Ben discusses the historical development at greater length (and without the distracting use of Mitt Romney as a news tie-in) at this Log post, where you can see the actual Harkavy entry.

Comments

  1. I commented at the Log, but briefly: meh I think is related to the similarly dismissive Yiddish interjection beh-meh, which you can Google Book to 1907. “Beh,” says my friend (Rutgers prof & Tablet Magazine writer) Eddy Portnoy, was used as early as 1882 in a Shimen Bekerman’s “Ployderzak fun kehilishn nar” (Town Fool’s Chatterbox).

  2. Speaking as a Yiddish speaker, with passing acquaintance with Harkavy’s dictionary—didn’t we already know this? I think most Yiddishists or fellow travelers I know had assumed this was common knowledge. We’ve got _feh_, too. I think I’ve seen that one spelled with a t on the end, some times.

  3. Z.D.: The fact that it’s well-known is not the same as having documentary evidence in hand.
    I like your use of fellow travelers.

  4. John Cowan: I like your use of “fellow travelers”.
    What particularly do you like about it ? In that generalized sense it is not unusual, even meriting a entry in MW: “broadly: a sympathetic supporter of another’s cause”. For me it is primarily an item of Communist jargon, like “running dogs”. On the positive side, it reminds me of the hopeful political atmosphere in Lessing’s early novels.

  5. Well, yes, but a language isn’t a political cause. (Although there may be a political cause about a language, as in the case of Irish and indeed Yiddish itself during the Second Aliyah).
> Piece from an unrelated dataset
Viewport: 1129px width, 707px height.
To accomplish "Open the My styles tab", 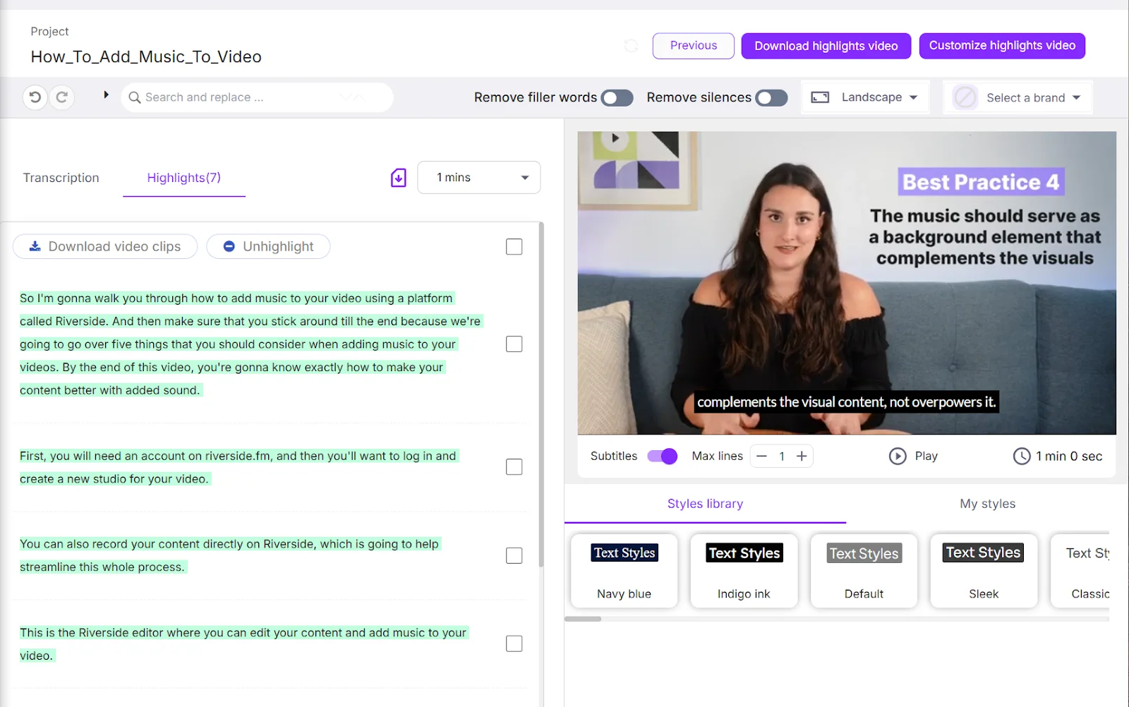I will (x=986, y=503).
Here I take fellow travelers to mean ‘people who don’t speak Yiddish but enjoy (something about) the language’.
    I see that fellow traveler is said to be a calque of Russian poputchik, but I don’t think there are separate morphemes for ‘fellow’ and ‘traveler’ in there, so someone must have coined it while translating from Russian. Can any of our russo{phones,philes} elucidate?
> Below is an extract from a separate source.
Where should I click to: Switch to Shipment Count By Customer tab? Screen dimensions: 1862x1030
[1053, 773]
  6. Z.D.: You’re right to an extent; this isn’t earth-shaking news. A bit of background, though, to explain why it’s at least somewhat interesting: When the putative Yiddish origin of “meh” was first bandied about. I was skeptical. I thought that English “meh” didn’t need an etymon, and the Yiddish meaning I knew for “me” was a bit different from “meh” (never mind that most English words of Yiddish origin have a different meaning than the Yiddish words they come from; witness kvetch/kvetsh). But when I saw the definition “so-so” in Harkavy I had to revise my earlier skepticism. Meanwhile, discussions of “meh” and Yiddish had been focusing in “Mnyeh” in Rosten. Harkavy is an infinitely better source, and thus much more definitive evidence. Perhaps Hat’s description of it as “an exciting new historical discovery” is an exaggeration (and perhaps an intentional one), but to those without Harkavy on their shelves or desks, this is new information. Heck, I keep Harkavy close at hand, and this was news to me.

  7. Perhaps Hat’s description of it as “an exciting new historical discovery” is an exaggeration
    Hey, like the local news, I gotta attract eyeballs. Film at 11!

  8. Anyway, it was new and exciting to me and Ben Zimmer.

  9. J.W. Brewer says

    I mean, really, I can’t see what anyone might possibly find to object to in a jocular conflation of Communists with members of that ethnocultural group which historically spoke Yiddish . . .

  10. Certainly they have overlapped in the past, and those who claimed to be the one oppressed and exterminated those who were the other. C’est la guerre.

  11. This is the first time I have run across paputchik. Does anyone remember Sputnik being translated in the press as ‘fellow traveler’ in 1957? Now I find it translated as ‘companion’.

  12. poputchik

  13. Does anyone remember Sputnik being translated in the press as ‘fellow traveler’ in 1957?
    Yes, but that was a pseudo-translation warped by ideology.

  14. In 1957 I was not yet born, though confidently expected.